Le photographe bouleverse à l’envie son approche du sujet, ses angles de vue, variant sur les contrastes, les paradoxes s’amusant des surprises qu’ils engendrent et des émotions qu’ils éveillent : l’étang de Thau, si familier, avec ses parcs à huîtres et ses pêcheurs, acteurs improvisés d’un huis clos envoûtant le temps d’une séance de portraits ; les jeux d’eaux insouciants et joyeux des enfants du Cap Vert qui semblent défier la dureté des paysages arides et la rudesse d’une vie difficile ; la lutte perpétuelle sur les plages lusitaniennes de l’océan et des hommes qui s’affrontent , fracas, énergie, tensions font face à la patience muette, à la résignation immobile des femmes, lues comme autant de sillons creusés au plus profond d’un visage qui parle en silence du renoncement.
Photographe nomade, promeneur inlassable est lui aussi un guetteur d’instants. Il offre au spectateur, son complice, une autre vision du monde. A travers son prisme, l’observateur dérobe quelques bribes d’intimité, vole quelques grammes de dérisoire d’insolite parfois.

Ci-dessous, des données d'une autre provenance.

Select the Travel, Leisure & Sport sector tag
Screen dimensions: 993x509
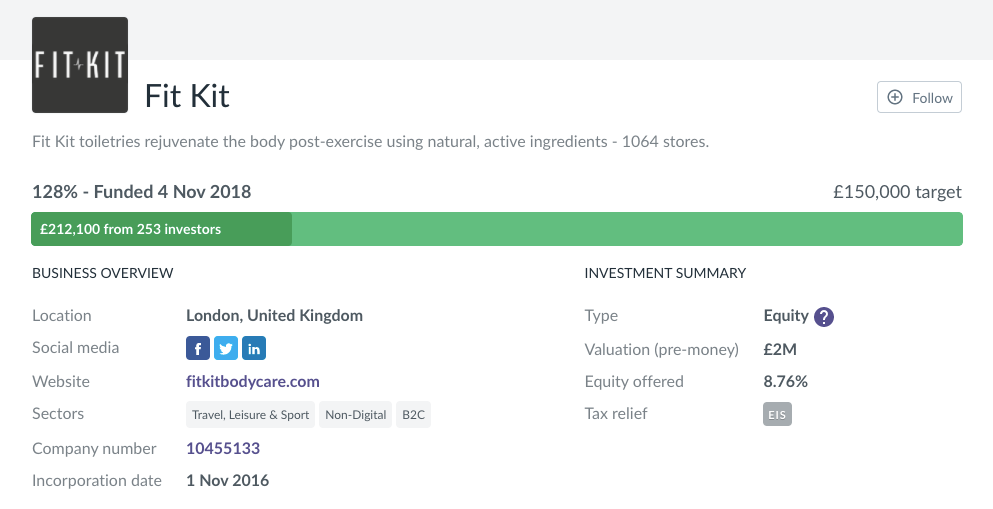click(250, 415)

Les images captent des gestes bénins, infimes, inaperçus de la vie quotidienne, à la spontanéité et la fraîcheur de leur auteurs, il transpose une situation du champ de la banalité à celui du singulier. De triviale, ordinaire elle mute et se transforme en une image à la fois unique et digne d’intérêt. Le trop évident devenu invisible, l’insignifiant sans importance, sans attrait particulier bascule tout à coup dans une dimension perceptible et cohérente. L’attraction est là, soudain, contenue dans un tirage noir et blanc. C’est d’ailleurs dans cette façon à la fois très directe et discrète, d’appréhender le réel que son travail se situe dans la lignée de ces « maîtres » de la photographie.